How does the gold standard work again?
Under a gold standard, the value of the greenback would be inextricably linked to the value of gold. Supporters of the monetary system claim that the gold standard is the only way to keep the country from borrowing too much money and racking up deficits. "Think of it as a person with a debit card rather than a credit card," Mark Luschini, an investment strategist, tells Reuters. "The debit card holder can only spend what he or she has in the bank." In addition, supporters say a gold standard would stabilize the dollar and prevent inflation.

Why has it made a comeback?
The conservative craze for the gold standard, championed by libertarian Rep. Ron Paul (R-Texas), has picked up in response to the loose monetary policies of the Federal Reserve, which effectively printed new money to combat the financial crisis and recession. A gold standard would severely curtail the emergency powers of the Fed, since "it could provide additional credit only if it somehow came into possession of additional gold," says Barry Eichengreen at The National Interest.

What authority would the gold commission have?
The commission "would have no power except to make recommendations," and its main purpose would be to "educate politicians and the public about the merits of a return to gold," say Harding and Fifeld. Analysts warn that its inclusion on the party platform does not necessarily reflect the mainstream GOP position. However, Rep.
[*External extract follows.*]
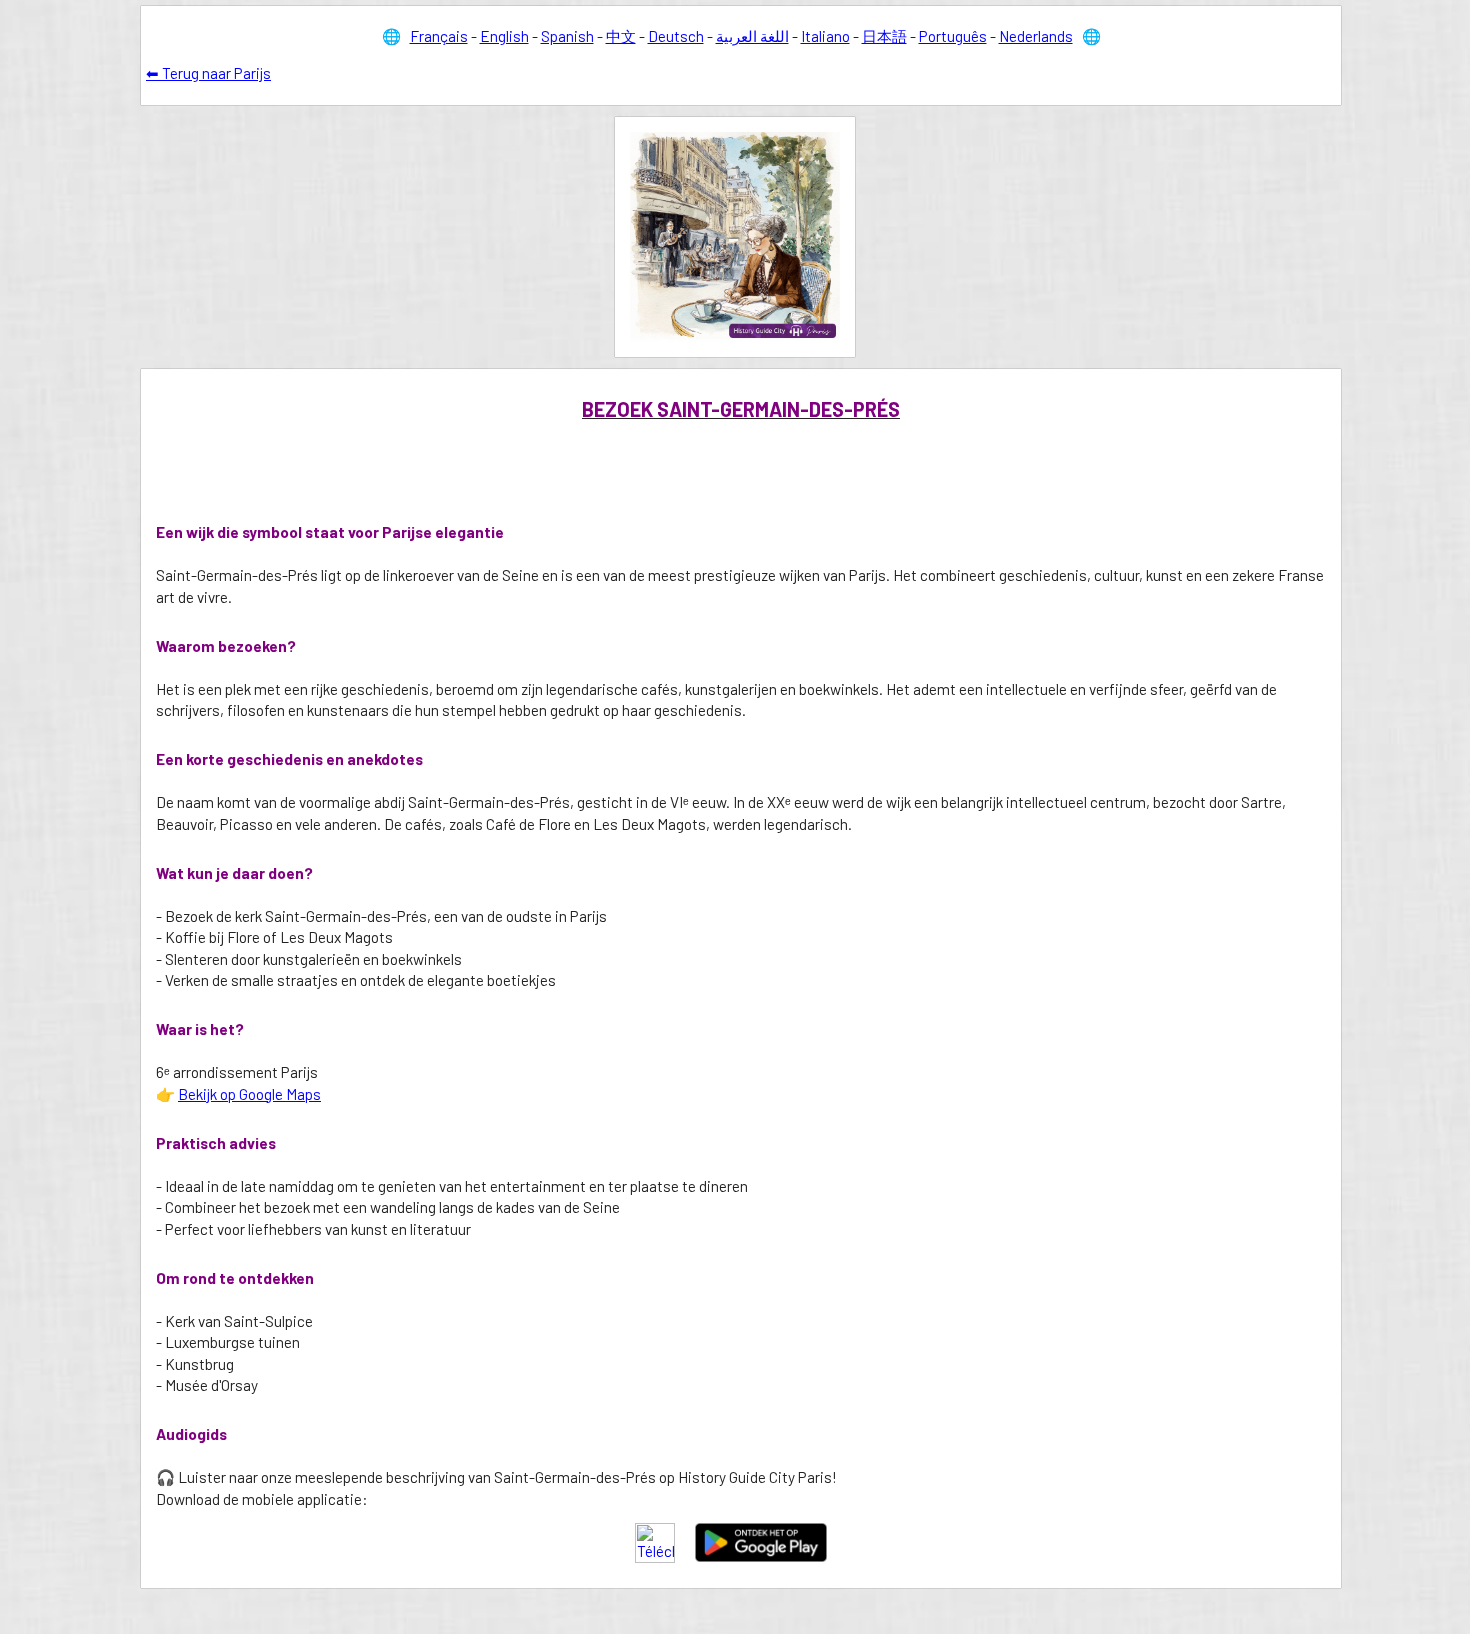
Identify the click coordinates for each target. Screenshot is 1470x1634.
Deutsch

Marsha Blackburn (R-Tenn.), co-chair of the Republican platform committee, insists otherwise, saying the entire platform was "adopted because they are things that Republicans agree on." 

Is it a good idea?
No. "Economics is often a contentious subject, but economists agree about the gold standard — it is a barbarous relic that belongs in the dustbin of history," says Matthew O'Brien at The Atlantic. "The problems with the gold standard are legion," says Ezra Klein at The Washington Post, "but the most obvious is that our currency fluctuates with the global price of gold as opposed to the needs of our economy." Think about it this way, says Noam Scheiber at The New Republic: "If there's suddenly too little gold — suppose something crazy happens, like South African miners go on strike — then there will be too few dollars relative to the amount of buying and selling going on in the economy." Then people start to hoard their dollars, spending slows, "and the economy collapses." The recent financial crisis shows the importance of giving the Fed flexibility to open the money spigots if necessary.

How does Mitt Romney feel about it?
Romney is probably too smart to support a return to the gold standard, and "commissions are a great way to kill bad ideas," says Matthew Yglesias at Slate. His running mate, Paul Ryan (R-Wis.), however, favors backing the dollar with a "basket of commodities," which could be even worse. "It means that if a drought devastates the corn crop or a war disrupts Persian Gulf oil supplies, we automatically respond with tight money and a demand-induced recession," says Yglesias. "Alternatively, if someone discovers a cheap pollution-free method of generating unlimited electricity we'd end up with a ton of inflation."